▶ [TASK TO COMPLETE]: Render every line of the listing below as a Markdown table, with the line's position in the first column, Row, and the line itself in the second, Entry. Leave out blank lines.

▶ [DATA SUPPLIED]:
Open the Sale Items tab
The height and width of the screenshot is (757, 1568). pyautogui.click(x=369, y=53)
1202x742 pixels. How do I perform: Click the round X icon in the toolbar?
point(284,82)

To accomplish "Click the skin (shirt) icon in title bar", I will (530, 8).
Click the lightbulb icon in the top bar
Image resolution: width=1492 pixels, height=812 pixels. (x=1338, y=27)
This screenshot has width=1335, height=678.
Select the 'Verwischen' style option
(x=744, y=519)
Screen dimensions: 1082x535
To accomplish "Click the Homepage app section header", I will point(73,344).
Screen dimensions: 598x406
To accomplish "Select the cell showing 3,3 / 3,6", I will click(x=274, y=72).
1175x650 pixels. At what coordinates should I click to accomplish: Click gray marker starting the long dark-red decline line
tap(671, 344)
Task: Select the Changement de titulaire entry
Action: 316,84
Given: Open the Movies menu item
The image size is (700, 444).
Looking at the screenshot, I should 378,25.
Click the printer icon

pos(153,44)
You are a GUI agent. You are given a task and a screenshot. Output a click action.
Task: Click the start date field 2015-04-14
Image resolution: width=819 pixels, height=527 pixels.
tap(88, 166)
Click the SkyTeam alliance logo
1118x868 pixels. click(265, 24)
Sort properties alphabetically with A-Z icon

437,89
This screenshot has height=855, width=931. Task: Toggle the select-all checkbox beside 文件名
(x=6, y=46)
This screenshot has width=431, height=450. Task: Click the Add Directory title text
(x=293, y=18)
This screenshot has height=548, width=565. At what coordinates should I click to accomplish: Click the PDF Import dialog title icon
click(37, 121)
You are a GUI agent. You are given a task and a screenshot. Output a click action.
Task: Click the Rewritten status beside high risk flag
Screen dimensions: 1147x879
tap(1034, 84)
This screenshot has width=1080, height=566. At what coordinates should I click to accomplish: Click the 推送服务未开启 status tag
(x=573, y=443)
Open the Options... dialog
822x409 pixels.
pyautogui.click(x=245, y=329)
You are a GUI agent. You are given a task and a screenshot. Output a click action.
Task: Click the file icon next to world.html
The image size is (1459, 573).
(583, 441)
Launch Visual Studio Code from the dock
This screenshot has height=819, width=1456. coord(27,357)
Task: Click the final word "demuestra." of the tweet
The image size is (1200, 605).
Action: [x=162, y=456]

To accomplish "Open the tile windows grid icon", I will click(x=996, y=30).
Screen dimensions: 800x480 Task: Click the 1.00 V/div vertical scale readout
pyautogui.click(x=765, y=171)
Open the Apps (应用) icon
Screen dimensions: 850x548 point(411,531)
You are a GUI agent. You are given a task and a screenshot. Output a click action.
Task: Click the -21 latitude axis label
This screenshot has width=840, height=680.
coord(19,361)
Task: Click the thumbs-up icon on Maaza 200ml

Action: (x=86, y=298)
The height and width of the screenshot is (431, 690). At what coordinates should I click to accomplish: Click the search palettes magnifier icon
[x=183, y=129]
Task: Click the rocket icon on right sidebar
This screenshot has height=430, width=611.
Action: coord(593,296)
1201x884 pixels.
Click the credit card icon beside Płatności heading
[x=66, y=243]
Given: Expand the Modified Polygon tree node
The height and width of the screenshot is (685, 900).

▶ [THE RESPONSE]:
| Row | Entry |
|---|---|
| 1 | Open the Sale Items tab |
| 2 | The height and width of the screenshot is (757, 1568). pyautogui.click(x=369, y=53) |
| 3 | 1202x742 pixels. How do I perform: Click the round X icon in the toolbar? |
| 4 | point(284,82) |
| 5 | To accomplish "Click the skin (shirt) icon in title bar", I will (530, 8). |
| 6 | Click the lightbulb icon in the top bar |
| 7 | Image resolution: width=1492 pixels, height=812 pixels. (x=1338, y=27) |
| 8 | This screenshot has width=1335, height=678. |
| 9 | Select the 'Verwischen' style option |
| 10 | (x=744, y=519) |
| 11 | Screen dimensions: 1082x535 |
| 12 | To accomplish "Click the Homepage app section header", I will point(73,344). |
| 13 | Screen dimensions: 598x406 |
| 14 | To accomplish "Select the cell showing 3,3 / 3,6", I will click(x=274, y=72). |
| 15 | 1175x650 pixels. At what coordinates should I click to accomplish: Click gray marker starting the long dark-red decline line |
| 16 | tap(671, 344) |
| 17 | Task: Select the Changement de titulaire entry |
| 18 | Action: 316,84 |
| 19 | Given: Open the Movies menu item |
| 20 | The image size is (700, 444). |
| 21 | Looking at the screenshot, I should 378,25. |
| 22 | Click the printer icon |
| 23 | pos(153,44) |
| 24 | You are a GUI agent. You are given a task and a screenshot. Output a click action. |
| 25 | Task: Click the start date field 2015-04-14 |
| 26 | Image resolution: width=819 pixels, height=527 pixels. |
| 27 | tap(88, 166) |
| 28 | Click the SkyTeam alliance logo |
| 29 | 1118x868 pixels. click(265, 24) |
| 30 | Sort properties alphabetically with A-Z icon |
| 31 | 437,89 |
| 32 | This screenshot has height=855, width=931. Task: Toggle the select-all checkbox beside 文件名 |
| 33 | (x=6, y=46) |
| 34 | This screenshot has width=431, height=450. Task: Click the Add Directory title text |
| 35 | (x=293, y=18) |
| 36 | This screenshot has height=548, width=565. At what coordinates should I click to accomplish: Click the PDF Import dialog title icon |
| 37 | click(37, 121) |
| 38 | You are a GUI agent. You are given a task and a screenshot. Output a click action. |
| 39 | Task: Click the Rewritten status beside high risk flag |
| 40 | Screen dimensions: 1147x879 |
| 41 | tap(1034, 84) |
| 42 | This screenshot has width=1080, height=566. At what coordinates should I click to accomplish: Click the 推送服务未开启 status tag |
| 43 | (x=573, y=443) |
| 44 | Open the Options... dialog |
| 45 | 822x409 pixels. |
| 46 | pyautogui.click(x=245, y=329) |
| 47 | You are a GUI agent. You are given a task and a screenshot. Output a click action. |
| 48 | Task: Click the file icon next to world.html |
| 49 | The image size is (1459, 573). |
| 50 | (583, 441) |
| 51 | Launch Visual Studio Code from the dock |
| 52 | This screenshot has height=819, width=1456. coord(27,357) |
| 53 | Task: Click the final word "demuestra." of the tweet |
| 54 | The image size is (1200, 605). |
| 55 | Action: [x=162, y=456] |
| 56 | To accomplish "Open the tile windows grid icon", I will click(x=996, y=30). |
| 57 | Screen dimensions: 800x480 Task: Click the 1.00 V/div vertical scale readout |
| 58 | pyautogui.click(x=765, y=171) |
| 59 | Open the Apps (应用) icon |
| 60 | Screen dimensions: 850x548 point(411,531) |
| 61 | You are a GUI agent. You are given a task and a screenshot. Output a click action. |
| 62 | Task: Click the -21 latitude axis label |
| 63 | This screenshot has width=840, height=680. |
| 64 | coord(19,361) |
| 65 | Task: Click the thumbs-up icon on Maaza 200ml |
| 66 | Action: (x=86, y=298) |
| 67 | The height and width of the screenshot is (431, 690). At what coordinates should I click to accomplish: Click the search palettes magnifier icon |
| 68 | [x=183, y=129] |
| 69 | Task: Click the rocket icon on right sidebar |
| 70 | This screenshot has height=430, width=611. |
| 71 | Action: coord(593,296) |
| 72 | 1201x884 pixels. |
| 73 | Click the credit card icon beside Płatności heading |
| 74 | [x=66, y=243] |
| 75 | Given: Expand the Modified Polygon tree node |
| 76 | The height and width of the screenshot is (685, 900). |